* BEGIN Selected extract *

Lina Kostenko in Sevastopol

The poetry competitions marking the poetess’ jubilee, held in Ukraine’s various regions, create a “space of mutual understanding”
20 May, 2010 - 00:00
Photo by Mykhailo MARKIV

Only then is an individual a human when they are part of a people.

Lina Kostenko

Fate decreed that I visit Sevastopol in late April – ostensibly to take part in the final of a competition in honor of Lina Kostenko’s jubilee. As the event was held in Sevastopol, I had to travel to southern Ukraine in order to meet those who esteem true poetry in that complex Ukrainian city. After all, even the slightest attempt to instill Ukrainian culture in Sevastopol needs support. Sevastopol is such a unique Ukrainian (so far?) city that the yardsticks of other cities or regions cannot be applied to it. It is during my cultural and educational mission that I learned about the signing of the Russian Black Sea Fleet agreement.

Viktor Yanukovych’s gesture is in itself quite clear: we are coming increasingly closer to (being annexed by) Russia. The debasement of society is becoming worse. Very soon there will be no historically-thinking people left in this country except perhaps for those on portraits in classrooms. After all, what else can be expected from Yanukovych, who is actively carrying out his program in Ukraine? Why didn’t the previous Ukrainian president do as much as lift a finger to wrest Sevastopol from Russian control? Why did state authorities allow Russian secret services to feel at home in Sevastopol? Ukrainians account for only one-sixth of the city’s total population – just 65,000 people.

Ukrainians in Sevastopol are living in an intellectual and spiritual ghetto. Ukrainian language and literature teachers working there are either saints or kamikazes making immense sacrifices to prove in classes that the Ukrainian language is not the invention of Austrians or just the patois of Galician rubes.

* END Selected extract *

__To-do list__:
1 – List every person the Sevastopol article mentions by full name.
2 – From the Sevastopol article, extract word for word the part that opens with the words containing "Only then is" and closes with "Sea Fleet agreement.".

* BEGIN Material shown *

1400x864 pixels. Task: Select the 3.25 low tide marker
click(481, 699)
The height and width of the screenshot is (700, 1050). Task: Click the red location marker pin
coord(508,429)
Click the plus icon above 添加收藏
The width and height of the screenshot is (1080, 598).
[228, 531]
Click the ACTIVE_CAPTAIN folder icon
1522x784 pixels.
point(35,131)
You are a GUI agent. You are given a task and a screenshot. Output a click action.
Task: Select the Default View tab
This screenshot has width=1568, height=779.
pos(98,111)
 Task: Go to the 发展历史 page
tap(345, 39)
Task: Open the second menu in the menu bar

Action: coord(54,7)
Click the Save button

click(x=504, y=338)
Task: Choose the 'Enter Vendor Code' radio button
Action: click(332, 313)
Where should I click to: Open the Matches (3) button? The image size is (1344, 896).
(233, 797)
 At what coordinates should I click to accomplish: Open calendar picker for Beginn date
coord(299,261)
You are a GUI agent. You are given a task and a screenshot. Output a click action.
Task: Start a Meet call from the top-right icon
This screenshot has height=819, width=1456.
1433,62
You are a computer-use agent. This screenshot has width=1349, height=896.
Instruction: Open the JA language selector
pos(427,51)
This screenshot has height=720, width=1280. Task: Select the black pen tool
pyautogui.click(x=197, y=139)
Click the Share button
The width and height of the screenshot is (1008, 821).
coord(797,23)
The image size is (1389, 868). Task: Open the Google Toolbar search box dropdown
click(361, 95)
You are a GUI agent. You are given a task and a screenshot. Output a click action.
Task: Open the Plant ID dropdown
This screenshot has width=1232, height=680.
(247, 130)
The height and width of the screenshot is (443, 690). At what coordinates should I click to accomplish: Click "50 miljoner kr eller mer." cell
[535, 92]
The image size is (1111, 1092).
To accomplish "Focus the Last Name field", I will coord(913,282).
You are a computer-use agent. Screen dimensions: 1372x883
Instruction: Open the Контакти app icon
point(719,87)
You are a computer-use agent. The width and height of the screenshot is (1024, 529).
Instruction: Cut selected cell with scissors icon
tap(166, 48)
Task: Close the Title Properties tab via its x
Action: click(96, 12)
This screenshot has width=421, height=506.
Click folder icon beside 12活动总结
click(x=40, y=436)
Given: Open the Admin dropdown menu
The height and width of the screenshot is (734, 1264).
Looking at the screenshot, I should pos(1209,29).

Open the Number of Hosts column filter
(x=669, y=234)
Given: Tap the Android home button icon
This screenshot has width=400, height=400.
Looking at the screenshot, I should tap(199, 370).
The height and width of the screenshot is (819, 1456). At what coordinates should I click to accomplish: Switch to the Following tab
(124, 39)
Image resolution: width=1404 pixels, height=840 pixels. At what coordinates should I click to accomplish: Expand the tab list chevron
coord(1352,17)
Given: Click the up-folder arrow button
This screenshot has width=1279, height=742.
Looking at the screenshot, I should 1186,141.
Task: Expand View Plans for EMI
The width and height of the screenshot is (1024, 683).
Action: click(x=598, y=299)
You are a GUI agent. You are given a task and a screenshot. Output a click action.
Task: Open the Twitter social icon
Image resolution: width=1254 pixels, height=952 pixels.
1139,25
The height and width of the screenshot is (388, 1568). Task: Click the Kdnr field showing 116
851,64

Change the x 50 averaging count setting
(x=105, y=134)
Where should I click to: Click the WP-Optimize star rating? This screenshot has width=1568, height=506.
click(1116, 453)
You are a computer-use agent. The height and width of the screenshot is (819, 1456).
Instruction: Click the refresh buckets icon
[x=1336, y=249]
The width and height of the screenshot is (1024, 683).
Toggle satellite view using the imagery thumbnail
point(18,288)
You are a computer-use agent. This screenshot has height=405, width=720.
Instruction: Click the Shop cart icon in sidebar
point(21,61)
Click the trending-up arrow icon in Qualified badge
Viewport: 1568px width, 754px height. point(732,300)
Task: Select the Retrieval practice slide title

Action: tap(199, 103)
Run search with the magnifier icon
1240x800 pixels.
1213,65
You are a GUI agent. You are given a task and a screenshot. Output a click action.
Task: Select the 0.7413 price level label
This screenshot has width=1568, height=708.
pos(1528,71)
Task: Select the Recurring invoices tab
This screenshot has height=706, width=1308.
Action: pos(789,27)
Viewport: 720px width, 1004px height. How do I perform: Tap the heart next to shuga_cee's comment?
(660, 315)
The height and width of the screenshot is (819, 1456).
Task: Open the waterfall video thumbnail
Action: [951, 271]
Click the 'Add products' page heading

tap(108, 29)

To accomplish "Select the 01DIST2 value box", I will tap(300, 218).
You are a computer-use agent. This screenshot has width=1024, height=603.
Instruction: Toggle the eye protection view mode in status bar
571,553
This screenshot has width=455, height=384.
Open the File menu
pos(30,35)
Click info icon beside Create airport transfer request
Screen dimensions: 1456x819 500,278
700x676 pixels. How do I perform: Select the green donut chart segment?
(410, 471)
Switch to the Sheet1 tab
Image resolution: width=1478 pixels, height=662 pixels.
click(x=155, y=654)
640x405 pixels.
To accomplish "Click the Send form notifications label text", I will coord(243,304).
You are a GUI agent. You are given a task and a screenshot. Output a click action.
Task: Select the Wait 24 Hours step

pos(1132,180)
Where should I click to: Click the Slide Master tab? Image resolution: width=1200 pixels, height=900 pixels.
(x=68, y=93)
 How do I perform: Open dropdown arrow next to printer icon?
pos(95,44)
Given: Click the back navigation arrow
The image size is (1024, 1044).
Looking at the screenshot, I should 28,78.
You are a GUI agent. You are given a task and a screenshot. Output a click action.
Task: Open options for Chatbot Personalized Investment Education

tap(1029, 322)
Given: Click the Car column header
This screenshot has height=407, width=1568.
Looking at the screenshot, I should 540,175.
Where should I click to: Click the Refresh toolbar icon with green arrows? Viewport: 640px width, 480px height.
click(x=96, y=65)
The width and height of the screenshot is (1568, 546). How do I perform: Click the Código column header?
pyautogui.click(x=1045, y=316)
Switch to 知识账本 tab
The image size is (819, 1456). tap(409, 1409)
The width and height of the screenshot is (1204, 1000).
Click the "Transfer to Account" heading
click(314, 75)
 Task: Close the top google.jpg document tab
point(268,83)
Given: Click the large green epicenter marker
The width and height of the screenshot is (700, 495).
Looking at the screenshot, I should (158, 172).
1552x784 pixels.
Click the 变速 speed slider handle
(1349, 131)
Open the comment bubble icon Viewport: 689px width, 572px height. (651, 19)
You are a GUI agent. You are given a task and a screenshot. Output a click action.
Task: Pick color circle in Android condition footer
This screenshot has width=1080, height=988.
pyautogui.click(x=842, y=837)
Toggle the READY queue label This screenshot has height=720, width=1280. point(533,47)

* END Material shown *

__Answers by task__:
1 –
Lina Kostenko
Mykhailo MARKIV
Viktor Yanukovych

2 –
Only then is an individual a human when they are part of a people.

Lina Kostenko

Fate decreed that I visit Sevastopol in late April – ostensibly to take part in the final of a competition in honor of Lina Kostenko’s jubilee. As the event was held in Sevastopol, I had to travel to southern Ukraine in order to meet those who esteem true poetry in that complex Ukrainian city. After all, even the slightest attempt to instill Ukrainian culture in Sevastopol needs support. Sevastopol is such a unique Ukrainian (so far?) city that the yardsticks of other cities or regions cannot be applied to it. It is during my cultural and educational mission that I learned about the signing of the Russian Black Sea Fleet agreement.